Ketakutan akan dihakimi warga, Kumbang Banaung dan Intan lari tunggang-langgang menuju sungai besar di bagian barat kampung. Sampai di sungai ternyata tidak ada satu pun sampan yang dapat digunakan untuk menyeberang, sementara para pengejar semakin mendekat. Di tengah keputusasaan, Kumbang Banaung teringat akan piring malawen milik Sang ayah. Piring itu dilemparkan ke tepi sungai dan secara ajaib mengembang menjadi besar. Mereka pun menggunakannya sebagai perahu.

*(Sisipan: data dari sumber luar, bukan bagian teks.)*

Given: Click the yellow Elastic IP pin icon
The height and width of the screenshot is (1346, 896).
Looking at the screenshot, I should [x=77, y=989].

Ketika "perahu piring" berada di bagian tengah sungai, entah kenapa tiba-tiba hujan turun sangat lebat disertai petir sambar-menyambar. Sesaat kemudian, datang banjir bandang dari arah hulu sungai. "Perahu piring" milik Kumbang Banaung yang tidak dilengkapi dayung tentu saja oleng, terombang-ambing, dan akhirnya tenggelam bersama Kumbang dan Intan di dalamnya. Saat tercebur ke sungai terjadi suatu keanehan pada keduanya yang seketika menjelma menjadi buaya putih. Keanehan lain juga terjadi pada aliran sungai yang "mampet" dan membentuk sebuah danau. Oleh masyarakat setempat danau itu kemudian diberi nama sebagai Malawen. Danau Malawen sekarang dikembangkan sebagai salah satu objek wisata unggulan daerah Barito Selatan.